__Work instructions__. Write out only the lines from the line that holds "Task: Uncheck the Begin at checkbox" to the end of the listing below, inclusive, with the pictures omitted.

*** Opening Input for this task ***

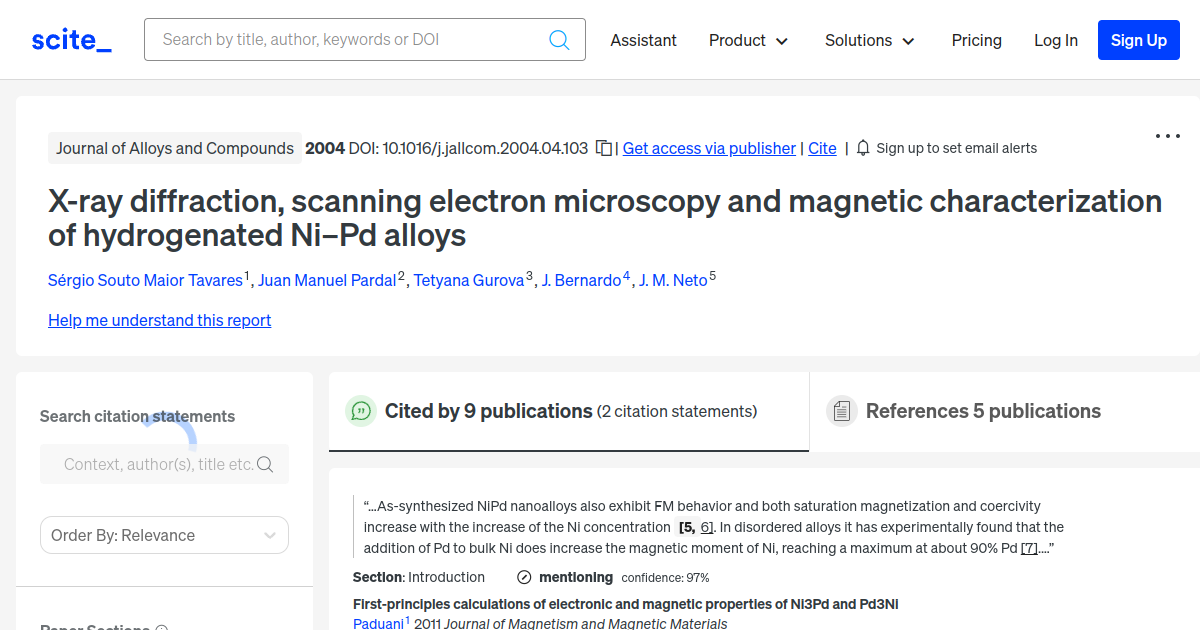Click the bell icon for email alerts

863,148
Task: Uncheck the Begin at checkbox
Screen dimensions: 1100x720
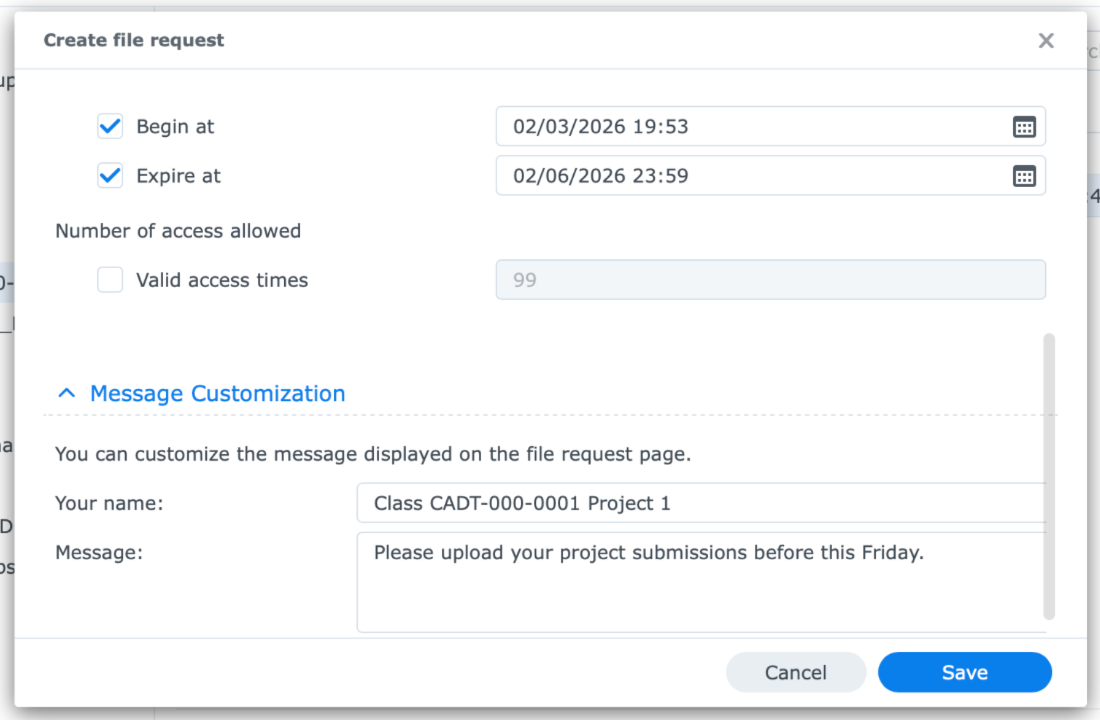Action: click(110, 127)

*** Closing Input for this task ***

__Answer area__.
Task: Uncheck the Begin at checkbox
Screen dimensions: 1100x720
Action: click(110, 127)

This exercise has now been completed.